::: Provided records
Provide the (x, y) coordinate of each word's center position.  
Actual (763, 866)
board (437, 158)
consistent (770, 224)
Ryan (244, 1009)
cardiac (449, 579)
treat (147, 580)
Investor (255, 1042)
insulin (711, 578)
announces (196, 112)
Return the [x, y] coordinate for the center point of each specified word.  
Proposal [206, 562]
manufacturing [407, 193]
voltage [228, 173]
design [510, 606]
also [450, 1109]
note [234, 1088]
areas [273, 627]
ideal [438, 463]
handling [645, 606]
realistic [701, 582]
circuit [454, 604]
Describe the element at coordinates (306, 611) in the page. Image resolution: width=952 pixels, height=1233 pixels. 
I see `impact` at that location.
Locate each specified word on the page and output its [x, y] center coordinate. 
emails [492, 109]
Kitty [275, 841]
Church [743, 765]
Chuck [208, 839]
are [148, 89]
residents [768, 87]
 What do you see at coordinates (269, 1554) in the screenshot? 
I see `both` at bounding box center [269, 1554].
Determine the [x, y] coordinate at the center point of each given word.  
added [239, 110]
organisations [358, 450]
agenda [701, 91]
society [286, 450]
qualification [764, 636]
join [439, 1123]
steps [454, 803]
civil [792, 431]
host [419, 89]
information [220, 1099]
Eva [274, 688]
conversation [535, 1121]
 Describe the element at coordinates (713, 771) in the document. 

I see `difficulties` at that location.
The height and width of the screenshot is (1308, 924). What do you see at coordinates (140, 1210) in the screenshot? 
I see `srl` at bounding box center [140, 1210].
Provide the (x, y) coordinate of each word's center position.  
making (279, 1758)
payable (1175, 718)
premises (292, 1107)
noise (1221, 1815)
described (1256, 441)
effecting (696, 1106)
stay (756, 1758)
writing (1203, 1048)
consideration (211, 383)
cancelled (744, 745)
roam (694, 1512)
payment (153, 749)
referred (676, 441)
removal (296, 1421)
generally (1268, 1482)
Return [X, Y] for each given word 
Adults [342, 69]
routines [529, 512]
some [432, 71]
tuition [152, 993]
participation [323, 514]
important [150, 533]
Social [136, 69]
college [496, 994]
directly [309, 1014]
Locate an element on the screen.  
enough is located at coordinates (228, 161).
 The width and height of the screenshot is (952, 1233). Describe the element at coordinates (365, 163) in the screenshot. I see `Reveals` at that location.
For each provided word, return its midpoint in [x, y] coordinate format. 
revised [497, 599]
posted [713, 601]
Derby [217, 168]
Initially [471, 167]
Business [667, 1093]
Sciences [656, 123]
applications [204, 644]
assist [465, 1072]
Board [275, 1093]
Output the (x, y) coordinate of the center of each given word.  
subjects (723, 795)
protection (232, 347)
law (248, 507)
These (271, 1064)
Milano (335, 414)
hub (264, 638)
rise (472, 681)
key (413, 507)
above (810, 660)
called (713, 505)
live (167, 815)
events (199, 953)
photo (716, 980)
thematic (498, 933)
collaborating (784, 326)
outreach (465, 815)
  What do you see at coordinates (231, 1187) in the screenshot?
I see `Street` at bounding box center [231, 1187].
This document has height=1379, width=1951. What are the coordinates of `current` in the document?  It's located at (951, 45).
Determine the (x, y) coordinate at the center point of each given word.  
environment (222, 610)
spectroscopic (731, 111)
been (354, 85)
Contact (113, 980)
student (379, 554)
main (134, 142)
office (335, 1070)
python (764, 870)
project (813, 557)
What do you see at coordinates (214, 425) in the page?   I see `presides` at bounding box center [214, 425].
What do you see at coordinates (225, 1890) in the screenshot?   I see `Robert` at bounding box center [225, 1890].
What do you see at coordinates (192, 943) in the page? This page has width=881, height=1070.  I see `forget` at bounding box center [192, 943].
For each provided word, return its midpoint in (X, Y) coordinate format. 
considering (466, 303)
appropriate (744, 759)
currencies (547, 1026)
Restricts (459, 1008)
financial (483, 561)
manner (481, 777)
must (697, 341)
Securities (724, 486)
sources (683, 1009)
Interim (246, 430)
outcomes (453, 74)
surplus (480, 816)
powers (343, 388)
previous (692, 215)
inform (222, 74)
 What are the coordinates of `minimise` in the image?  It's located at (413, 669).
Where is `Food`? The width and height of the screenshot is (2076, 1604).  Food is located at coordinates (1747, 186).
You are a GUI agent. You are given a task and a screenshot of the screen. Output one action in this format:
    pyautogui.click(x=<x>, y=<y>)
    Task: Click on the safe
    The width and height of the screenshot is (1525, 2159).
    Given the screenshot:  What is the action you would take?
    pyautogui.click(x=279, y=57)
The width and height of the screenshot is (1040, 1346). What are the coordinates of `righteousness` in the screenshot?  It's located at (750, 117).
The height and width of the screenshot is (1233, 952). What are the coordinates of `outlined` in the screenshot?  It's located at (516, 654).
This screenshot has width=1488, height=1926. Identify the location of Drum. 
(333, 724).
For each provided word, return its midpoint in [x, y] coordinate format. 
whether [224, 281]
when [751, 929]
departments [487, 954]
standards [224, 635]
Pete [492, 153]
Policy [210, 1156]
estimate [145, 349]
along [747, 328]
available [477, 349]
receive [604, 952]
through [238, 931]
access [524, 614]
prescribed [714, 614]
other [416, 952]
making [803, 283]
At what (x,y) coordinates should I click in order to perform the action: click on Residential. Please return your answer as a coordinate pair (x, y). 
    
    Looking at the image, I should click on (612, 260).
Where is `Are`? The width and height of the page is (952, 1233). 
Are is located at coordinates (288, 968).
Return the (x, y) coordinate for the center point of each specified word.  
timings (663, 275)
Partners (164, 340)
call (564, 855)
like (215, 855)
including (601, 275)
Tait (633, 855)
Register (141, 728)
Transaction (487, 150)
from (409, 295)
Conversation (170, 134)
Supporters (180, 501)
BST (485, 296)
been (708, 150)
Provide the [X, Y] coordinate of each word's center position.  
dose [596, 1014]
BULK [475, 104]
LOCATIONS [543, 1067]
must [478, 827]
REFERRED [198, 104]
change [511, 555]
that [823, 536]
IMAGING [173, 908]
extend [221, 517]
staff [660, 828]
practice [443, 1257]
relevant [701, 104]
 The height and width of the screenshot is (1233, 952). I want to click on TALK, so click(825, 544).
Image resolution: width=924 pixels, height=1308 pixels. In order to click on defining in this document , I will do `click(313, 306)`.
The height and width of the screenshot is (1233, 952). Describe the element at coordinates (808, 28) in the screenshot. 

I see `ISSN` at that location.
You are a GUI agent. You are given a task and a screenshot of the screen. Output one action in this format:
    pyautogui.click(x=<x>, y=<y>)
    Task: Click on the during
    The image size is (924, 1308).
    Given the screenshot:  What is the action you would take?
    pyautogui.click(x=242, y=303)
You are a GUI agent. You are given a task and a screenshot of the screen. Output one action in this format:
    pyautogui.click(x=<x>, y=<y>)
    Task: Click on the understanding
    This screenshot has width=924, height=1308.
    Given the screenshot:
::::::
Duplicate the records starting at the line that has "Return [X, Y] for each given word" and ending after the line that has "directly [309, 1014]".

Return [X, Y] for each given word 
Adults [342, 69]
routines [529, 512]
some [432, 71]
tuition [152, 993]
participation [323, 514]
important [150, 533]
Social [136, 69]
college [496, 994]
directly [309, 1014]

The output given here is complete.